+++ DATASET EXCERPTS +++

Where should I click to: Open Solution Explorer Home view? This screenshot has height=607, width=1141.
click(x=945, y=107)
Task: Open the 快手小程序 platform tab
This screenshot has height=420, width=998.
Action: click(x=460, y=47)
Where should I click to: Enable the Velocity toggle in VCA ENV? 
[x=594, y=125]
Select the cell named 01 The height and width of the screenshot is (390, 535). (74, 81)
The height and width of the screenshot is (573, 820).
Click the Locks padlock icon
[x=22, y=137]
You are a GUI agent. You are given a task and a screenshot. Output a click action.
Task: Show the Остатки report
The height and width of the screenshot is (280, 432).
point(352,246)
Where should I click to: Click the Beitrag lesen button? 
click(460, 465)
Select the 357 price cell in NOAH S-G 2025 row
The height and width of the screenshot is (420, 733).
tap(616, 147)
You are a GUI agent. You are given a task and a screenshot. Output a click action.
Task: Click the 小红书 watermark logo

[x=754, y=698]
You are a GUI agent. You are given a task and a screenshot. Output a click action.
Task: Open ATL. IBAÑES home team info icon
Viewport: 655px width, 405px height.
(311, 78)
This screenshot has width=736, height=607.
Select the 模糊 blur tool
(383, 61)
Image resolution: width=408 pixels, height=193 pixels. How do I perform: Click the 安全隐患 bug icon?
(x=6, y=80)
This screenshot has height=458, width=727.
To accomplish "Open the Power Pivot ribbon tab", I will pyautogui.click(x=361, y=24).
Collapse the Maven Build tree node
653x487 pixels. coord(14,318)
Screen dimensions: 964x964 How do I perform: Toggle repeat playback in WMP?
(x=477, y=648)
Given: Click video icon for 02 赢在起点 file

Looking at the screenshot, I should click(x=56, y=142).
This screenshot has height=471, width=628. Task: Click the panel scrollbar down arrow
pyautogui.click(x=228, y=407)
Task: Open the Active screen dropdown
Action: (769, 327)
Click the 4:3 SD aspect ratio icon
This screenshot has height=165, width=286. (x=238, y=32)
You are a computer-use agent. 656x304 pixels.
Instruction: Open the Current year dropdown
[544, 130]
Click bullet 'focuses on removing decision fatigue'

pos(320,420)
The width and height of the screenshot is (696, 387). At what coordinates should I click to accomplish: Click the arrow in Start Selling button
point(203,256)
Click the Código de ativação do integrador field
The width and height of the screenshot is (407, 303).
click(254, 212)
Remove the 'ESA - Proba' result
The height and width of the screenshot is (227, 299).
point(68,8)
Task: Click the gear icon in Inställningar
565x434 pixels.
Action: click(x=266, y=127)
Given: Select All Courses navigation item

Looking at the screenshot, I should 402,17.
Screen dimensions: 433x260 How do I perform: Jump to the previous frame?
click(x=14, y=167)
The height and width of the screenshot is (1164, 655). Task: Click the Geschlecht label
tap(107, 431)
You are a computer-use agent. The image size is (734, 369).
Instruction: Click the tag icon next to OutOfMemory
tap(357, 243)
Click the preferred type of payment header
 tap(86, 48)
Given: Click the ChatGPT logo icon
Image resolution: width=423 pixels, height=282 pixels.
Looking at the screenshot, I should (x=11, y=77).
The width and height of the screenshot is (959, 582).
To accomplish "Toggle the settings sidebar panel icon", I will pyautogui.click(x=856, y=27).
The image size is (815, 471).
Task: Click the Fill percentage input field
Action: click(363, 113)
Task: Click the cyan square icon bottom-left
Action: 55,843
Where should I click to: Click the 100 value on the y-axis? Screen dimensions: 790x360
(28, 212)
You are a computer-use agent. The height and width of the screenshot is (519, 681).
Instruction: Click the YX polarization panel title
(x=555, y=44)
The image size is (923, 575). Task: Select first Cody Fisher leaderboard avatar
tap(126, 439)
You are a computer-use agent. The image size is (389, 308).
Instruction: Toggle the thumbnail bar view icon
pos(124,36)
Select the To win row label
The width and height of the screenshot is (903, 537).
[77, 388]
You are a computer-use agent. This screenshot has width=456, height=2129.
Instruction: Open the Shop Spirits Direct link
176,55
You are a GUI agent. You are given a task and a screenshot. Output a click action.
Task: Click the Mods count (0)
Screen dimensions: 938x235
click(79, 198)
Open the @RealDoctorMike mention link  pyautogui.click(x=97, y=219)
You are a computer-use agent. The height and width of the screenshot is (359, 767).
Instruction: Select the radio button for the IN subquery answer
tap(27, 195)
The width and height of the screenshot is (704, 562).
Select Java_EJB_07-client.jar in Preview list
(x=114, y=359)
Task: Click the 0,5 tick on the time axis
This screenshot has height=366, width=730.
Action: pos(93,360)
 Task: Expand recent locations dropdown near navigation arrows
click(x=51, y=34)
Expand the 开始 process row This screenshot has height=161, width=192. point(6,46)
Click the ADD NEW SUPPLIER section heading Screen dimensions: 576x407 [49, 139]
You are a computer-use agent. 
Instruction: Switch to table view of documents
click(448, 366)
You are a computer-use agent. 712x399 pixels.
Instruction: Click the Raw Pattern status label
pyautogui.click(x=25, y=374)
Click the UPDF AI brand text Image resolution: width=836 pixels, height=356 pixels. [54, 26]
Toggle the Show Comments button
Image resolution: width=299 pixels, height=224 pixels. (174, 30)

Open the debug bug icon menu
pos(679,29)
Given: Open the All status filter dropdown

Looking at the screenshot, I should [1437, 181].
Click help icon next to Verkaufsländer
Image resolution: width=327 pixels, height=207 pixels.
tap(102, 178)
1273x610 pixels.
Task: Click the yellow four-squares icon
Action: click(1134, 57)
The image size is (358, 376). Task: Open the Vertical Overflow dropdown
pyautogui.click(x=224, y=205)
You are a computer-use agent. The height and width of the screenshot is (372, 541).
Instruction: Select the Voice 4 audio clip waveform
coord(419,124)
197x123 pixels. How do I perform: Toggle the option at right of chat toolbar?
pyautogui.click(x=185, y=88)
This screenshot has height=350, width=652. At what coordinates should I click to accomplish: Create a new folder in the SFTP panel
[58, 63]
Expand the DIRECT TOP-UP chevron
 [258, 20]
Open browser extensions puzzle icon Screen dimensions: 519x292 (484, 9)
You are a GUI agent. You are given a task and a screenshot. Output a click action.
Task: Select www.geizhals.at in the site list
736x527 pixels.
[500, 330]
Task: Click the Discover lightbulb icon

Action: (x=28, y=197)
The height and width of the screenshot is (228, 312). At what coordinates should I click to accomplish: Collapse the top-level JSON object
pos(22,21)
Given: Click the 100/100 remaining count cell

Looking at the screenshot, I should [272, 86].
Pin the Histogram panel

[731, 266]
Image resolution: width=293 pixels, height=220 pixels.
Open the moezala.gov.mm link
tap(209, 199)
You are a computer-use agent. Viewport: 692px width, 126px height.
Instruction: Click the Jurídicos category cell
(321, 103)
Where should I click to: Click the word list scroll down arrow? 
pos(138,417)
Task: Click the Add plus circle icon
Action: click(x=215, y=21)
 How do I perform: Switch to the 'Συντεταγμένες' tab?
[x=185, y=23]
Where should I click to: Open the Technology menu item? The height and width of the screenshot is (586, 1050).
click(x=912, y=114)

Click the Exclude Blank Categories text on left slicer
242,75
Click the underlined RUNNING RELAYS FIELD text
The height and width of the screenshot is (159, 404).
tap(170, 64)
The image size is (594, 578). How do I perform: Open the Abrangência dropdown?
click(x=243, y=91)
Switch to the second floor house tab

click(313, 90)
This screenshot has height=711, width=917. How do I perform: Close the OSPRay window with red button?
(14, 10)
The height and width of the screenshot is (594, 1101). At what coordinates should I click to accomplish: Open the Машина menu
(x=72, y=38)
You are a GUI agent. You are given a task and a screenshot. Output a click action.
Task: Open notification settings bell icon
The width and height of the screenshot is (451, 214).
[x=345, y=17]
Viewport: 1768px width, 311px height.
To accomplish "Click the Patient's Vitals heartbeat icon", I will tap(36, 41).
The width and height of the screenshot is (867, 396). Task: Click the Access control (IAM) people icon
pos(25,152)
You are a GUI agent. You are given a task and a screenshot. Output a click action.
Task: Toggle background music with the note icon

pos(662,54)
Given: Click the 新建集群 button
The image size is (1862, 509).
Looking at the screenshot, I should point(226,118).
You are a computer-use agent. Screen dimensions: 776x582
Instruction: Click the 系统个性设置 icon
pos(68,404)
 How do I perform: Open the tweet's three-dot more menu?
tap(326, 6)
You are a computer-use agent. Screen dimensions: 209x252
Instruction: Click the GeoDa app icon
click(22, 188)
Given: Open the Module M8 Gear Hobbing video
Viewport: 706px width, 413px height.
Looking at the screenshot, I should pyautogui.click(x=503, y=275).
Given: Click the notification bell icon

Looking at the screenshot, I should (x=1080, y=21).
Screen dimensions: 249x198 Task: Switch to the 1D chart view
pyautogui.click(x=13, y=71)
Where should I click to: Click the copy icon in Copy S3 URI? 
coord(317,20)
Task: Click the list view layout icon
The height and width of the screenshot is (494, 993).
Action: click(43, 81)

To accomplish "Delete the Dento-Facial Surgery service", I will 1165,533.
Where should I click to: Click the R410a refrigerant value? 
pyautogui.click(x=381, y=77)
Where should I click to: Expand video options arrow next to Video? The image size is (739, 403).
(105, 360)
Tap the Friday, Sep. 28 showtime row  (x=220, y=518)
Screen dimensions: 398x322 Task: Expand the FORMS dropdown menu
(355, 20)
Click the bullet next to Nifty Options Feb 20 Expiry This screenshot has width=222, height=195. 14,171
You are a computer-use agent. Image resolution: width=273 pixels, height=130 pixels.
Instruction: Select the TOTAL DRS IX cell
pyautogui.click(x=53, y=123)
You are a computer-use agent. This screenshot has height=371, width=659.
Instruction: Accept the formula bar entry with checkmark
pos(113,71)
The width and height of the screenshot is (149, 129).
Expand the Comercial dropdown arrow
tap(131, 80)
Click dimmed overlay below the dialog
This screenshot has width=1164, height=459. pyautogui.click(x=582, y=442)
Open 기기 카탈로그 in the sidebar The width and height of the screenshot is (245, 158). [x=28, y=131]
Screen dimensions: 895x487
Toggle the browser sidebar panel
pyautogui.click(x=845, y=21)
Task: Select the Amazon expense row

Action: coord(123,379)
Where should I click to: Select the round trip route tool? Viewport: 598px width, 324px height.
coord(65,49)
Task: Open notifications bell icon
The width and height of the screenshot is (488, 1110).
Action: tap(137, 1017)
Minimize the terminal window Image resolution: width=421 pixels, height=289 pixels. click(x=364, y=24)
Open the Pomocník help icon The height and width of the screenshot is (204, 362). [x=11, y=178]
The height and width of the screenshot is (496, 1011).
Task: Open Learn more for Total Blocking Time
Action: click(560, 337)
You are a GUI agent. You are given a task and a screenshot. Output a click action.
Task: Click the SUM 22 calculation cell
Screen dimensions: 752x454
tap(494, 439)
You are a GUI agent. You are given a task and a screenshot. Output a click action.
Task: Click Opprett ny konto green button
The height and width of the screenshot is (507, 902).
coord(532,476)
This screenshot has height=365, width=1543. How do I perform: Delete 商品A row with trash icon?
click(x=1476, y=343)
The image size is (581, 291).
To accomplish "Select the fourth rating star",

+++

> DESCRIPTION OF THE TASK: Using the entries above, give back exactly the line containing "The height and width of the screenshot is (1164, 655).", the line containing "The width and height of the screenshot is (959, 582).", and every line between them, and nothing else.

> WRITTEN REPLY:
The height and width of the screenshot is (1164, 655). Task: Click the Geschlecht label
tap(107, 431)
You are a computer-use agent. The image size is (734, 369).
Instruction: Click the tag icon next to OutOfMemory
tap(357, 243)
Click the preferred type of payment header
 tap(86, 48)
Given: Click the ChatGPT logo icon
Image resolution: width=423 pixels, height=282 pixels.
Looking at the screenshot, I should (x=11, y=77).
The width and height of the screenshot is (959, 582).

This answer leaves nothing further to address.